Return all of the data below, line for line, with nothing altered.
━━━━━ Records for the exercise ━━━━━
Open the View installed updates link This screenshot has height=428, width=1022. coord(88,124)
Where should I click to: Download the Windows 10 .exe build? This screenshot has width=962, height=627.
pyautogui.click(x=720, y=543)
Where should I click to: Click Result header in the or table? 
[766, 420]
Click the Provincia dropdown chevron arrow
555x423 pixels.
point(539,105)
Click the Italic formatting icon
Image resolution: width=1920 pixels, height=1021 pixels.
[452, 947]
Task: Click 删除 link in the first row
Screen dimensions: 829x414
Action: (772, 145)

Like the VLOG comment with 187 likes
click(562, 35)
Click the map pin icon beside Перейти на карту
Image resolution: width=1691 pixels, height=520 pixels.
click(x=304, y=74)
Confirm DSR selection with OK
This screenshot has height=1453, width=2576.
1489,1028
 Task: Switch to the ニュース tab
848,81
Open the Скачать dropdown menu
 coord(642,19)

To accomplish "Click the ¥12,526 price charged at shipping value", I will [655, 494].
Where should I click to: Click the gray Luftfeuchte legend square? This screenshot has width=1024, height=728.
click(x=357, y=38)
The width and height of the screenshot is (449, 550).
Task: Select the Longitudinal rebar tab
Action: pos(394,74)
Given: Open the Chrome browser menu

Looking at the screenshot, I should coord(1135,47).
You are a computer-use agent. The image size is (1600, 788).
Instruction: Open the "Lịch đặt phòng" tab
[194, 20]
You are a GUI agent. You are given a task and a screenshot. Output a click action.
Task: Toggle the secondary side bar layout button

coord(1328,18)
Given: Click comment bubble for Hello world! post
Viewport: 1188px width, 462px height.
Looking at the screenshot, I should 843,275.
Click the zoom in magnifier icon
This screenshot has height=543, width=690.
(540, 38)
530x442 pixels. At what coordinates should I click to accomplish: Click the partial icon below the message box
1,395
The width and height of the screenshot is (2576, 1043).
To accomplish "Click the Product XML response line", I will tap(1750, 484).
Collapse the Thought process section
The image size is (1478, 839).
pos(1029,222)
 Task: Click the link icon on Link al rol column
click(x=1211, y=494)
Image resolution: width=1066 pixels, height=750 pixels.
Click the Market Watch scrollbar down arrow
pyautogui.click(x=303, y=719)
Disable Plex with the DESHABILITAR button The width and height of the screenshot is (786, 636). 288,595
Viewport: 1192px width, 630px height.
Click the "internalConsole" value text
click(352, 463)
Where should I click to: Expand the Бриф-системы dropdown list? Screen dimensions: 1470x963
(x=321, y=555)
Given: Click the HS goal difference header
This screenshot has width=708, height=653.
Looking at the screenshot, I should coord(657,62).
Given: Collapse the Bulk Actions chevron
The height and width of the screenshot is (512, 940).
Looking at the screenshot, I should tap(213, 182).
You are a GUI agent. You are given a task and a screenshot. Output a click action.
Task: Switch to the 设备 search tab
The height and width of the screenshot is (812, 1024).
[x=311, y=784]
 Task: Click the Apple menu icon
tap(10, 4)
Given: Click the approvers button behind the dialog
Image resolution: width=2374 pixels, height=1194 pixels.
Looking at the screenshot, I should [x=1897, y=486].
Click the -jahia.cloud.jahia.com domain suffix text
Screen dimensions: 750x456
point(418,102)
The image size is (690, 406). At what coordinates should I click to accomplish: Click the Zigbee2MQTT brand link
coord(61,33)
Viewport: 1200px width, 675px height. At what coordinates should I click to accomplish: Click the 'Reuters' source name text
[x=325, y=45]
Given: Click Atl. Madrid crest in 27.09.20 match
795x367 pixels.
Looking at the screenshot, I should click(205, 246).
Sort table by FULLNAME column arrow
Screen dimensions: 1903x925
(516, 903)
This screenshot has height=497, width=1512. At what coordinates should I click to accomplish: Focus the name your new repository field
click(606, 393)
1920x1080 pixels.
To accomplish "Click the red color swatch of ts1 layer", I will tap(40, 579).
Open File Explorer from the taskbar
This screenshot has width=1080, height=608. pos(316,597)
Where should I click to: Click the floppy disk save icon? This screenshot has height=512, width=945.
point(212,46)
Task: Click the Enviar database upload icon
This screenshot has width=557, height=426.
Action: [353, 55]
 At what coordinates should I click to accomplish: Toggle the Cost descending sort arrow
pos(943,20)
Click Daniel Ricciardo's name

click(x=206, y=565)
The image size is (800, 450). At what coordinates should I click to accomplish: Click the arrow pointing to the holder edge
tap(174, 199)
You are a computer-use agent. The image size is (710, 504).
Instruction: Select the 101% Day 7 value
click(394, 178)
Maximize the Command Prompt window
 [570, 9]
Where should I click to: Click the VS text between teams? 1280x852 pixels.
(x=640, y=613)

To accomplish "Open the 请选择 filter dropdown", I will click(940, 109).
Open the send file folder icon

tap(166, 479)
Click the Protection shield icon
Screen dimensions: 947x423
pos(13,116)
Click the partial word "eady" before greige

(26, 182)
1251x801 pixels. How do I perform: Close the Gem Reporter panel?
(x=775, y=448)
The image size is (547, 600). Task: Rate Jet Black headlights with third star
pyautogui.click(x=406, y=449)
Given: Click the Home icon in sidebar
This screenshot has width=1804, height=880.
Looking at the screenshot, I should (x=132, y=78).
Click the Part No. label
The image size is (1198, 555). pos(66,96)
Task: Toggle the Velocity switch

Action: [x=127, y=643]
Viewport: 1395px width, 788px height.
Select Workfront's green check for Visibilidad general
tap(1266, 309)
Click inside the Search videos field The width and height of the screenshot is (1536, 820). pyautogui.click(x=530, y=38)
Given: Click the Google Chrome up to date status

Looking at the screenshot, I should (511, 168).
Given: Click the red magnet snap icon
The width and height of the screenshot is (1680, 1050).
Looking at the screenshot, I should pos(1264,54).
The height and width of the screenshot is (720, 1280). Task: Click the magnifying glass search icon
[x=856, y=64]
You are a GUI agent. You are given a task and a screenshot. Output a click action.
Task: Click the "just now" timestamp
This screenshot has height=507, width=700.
━━━━━
→ Output below:
Open the View installed updates link This screenshot has height=428, width=1022. coord(88,124)
Where should I click to: Download the Windows 10 .exe build? This screenshot has width=962, height=627.
pyautogui.click(x=720, y=543)
Where should I click to: Click Result header in the or table? 
[766, 420]
Click the Provincia dropdown chevron arrow
555x423 pixels.
point(539,105)
Click the Italic formatting icon
Image resolution: width=1920 pixels, height=1021 pixels.
[452, 947]
Task: Click 删除 link in the first row
Screen dimensions: 829x414
Action: (772, 145)

Like the VLOG comment with 187 likes
click(562, 35)
Click the map pin icon beside Перейти на карту
Image resolution: width=1691 pixels, height=520 pixels.
click(x=304, y=74)
Confirm DSR selection with OK
This screenshot has height=1453, width=2576.
1489,1028
 Task: Switch to the ニュース tab
848,81
Open the Скачать dropdown menu
 coord(642,19)

To accomplish "Click the ¥12,526 price charged at shipping value", I will [655, 494].
Where should I click to: Click the gray Luftfeuchte legend square? This screenshot has width=1024, height=728.
click(x=357, y=38)
The width and height of the screenshot is (449, 550).
Task: Select the Longitudinal rebar tab
Action: pos(394,74)
Given: Open the Chrome browser menu

Looking at the screenshot, I should coord(1135,47).
You are a computer-use agent. The image size is (1600, 788).
Instruction: Open the "Lịch đặt phòng" tab
[194, 20]
You are a GUI agent. You are given a task and a screenshot. Output a click action.
Task: Toggle the secondary side bar layout button

coord(1328,18)
Given: Click comment bubble for Hello world! post
Viewport: 1188px width, 462px height.
Looking at the screenshot, I should 843,275.
Click the zoom in magnifier icon
This screenshot has height=543, width=690.
(540, 38)
530x442 pixels. At what coordinates should I click to accomplish: Click the partial icon below the message box
1,395
The width and height of the screenshot is (2576, 1043).
To accomplish "Click the Product XML response line", I will tap(1750, 484).
Collapse the Thought process section
The image size is (1478, 839).
pos(1029,222)
 Task: Click the link icon on Link al rol column
click(x=1211, y=494)
Image resolution: width=1066 pixels, height=750 pixels.
Click the Market Watch scrollbar down arrow
pyautogui.click(x=303, y=719)
Disable Plex with the DESHABILITAR button The width and height of the screenshot is (786, 636). 288,595
Viewport: 1192px width, 630px height.
Click the "internalConsole" value text
click(352, 463)
Where should I click to: Expand the Бриф-системы dropdown list? Screen dimensions: 1470x963
(x=321, y=555)
Given: Click the HS goal difference header
This screenshot has width=708, height=653.
Looking at the screenshot, I should coord(657,62).
Given: Collapse the Bulk Actions chevron
The height and width of the screenshot is (512, 940).
Looking at the screenshot, I should tap(213, 182).
You are a GUI agent. You are given a task and a screenshot. Output a click action.
Task: Switch to the 设备 search tab
The height and width of the screenshot is (812, 1024).
[x=311, y=784]
 Task: Click the Apple menu icon
tap(10, 4)
Given: Click the approvers button behind the dialog
Image resolution: width=2374 pixels, height=1194 pixels.
Looking at the screenshot, I should [x=1897, y=486].
Click the -jahia.cloud.jahia.com domain suffix text
Screen dimensions: 750x456
point(418,102)
The image size is (690, 406). At what coordinates should I click to accomplish: Click the Zigbee2MQTT brand link
coord(61,33)
Viewport: 1200px width, 675px height. At what coordinates should I click to accomplish: Click the 'Reuters' source name text
[x=325, y=45]
Given: Click Atl. Madrid crest in 27.09.20 match
795x367 pixels.
Looking at the screenshot, I should click(205, 246).
Sort table by FULLNAME column arrow
Screen dimensions: 1903x925
(516, 903)
This screenshot has height=497, width=1512. At what coordinates should I click to accomplish: Focus the name your new repository field
click(606, 393)
1920x1080 pixels.
To accomplish "Click the red color swatch of ts1 layer", I will tap(40, 579).
Open File Explorer from the taskbar
This screenshot has width=1080, height=608. pos(316,597)
Where should I click to: Click the floppy disk save icon? This screenshot has height=512, width=945.
point(212,46)
Task: Click the Enviar database upload icon
This screenshot has width=557, height=426.
Action: [353, 55]
 At what coordinates should I click to accomplish: Toggle the Cost descending sort arrow
pos(943,20)
Click Daniel Ricciardo's name

click(x=206, y=565)
The image size is (800, 450). At what coordinates should I click to accomplish: Click the arrow pointing to the holder edge
tap(174, 199)
You are a computer-use agent. The image size is (710, 504).
Instruction: Select the 101% Day 7 value
click(394, 178)
Maximize the Command Prompt window
 [570, 9]
Where should I click to: Click the VS text between teams? 1280x852 pixels.
(x=640, y=613)

To accomplish "Open the 请选择 filter dropdown", I will click(940, 109).
Open the send file folder icon

tap(166, 479)
Click the Protection shield icon
Screen dimensions: 947x423
pos(13,116)
Click the partial word "eady" before greige

(26, 182)
1251x801 pixels. How do I perform: Close the Gem Reporter panel?
(x=775, y=448)
The image size is (547, 600). Task: Rate Jet Black headlights with third star
pyautogui.click(x=406, y=449)
Given: Click the Home icon in sidebar
This screenshot has width=1804, height=880.
Looking at the screenshot, I should (x=132, y=78).
Click the Part No. label
The image size is (1198, 555). pos(66,96)
Task: Toggle the Velocity switch

Action: [x=127, y=643]
Viewport: 1395px width, 788px height.
Select Workfront's green check for Visibilidad general
tap(1266, 309)
Click inside the Search videos field The width and height of the screenshot is (1536, 820). pyautogui.click(x=530, y=38)
Given: Click the Google Chrome up to date status

Looking at the screenshot, I should (511, 168).
Given: Click the red magnet snap icon
The width and height of the screenshot is (1680, 1050).
Looking at the screenshot, I should pos(1264,54).
The height and width of the screenshot is (720, 1280). Task: Click the magnifying glass search icon
[x=856, y=64]
You are a GUI agent. You are given a task and a screenshot. Output a click action.
Task: Click the "just now" timestamp
This screenshot has height=507, width=700.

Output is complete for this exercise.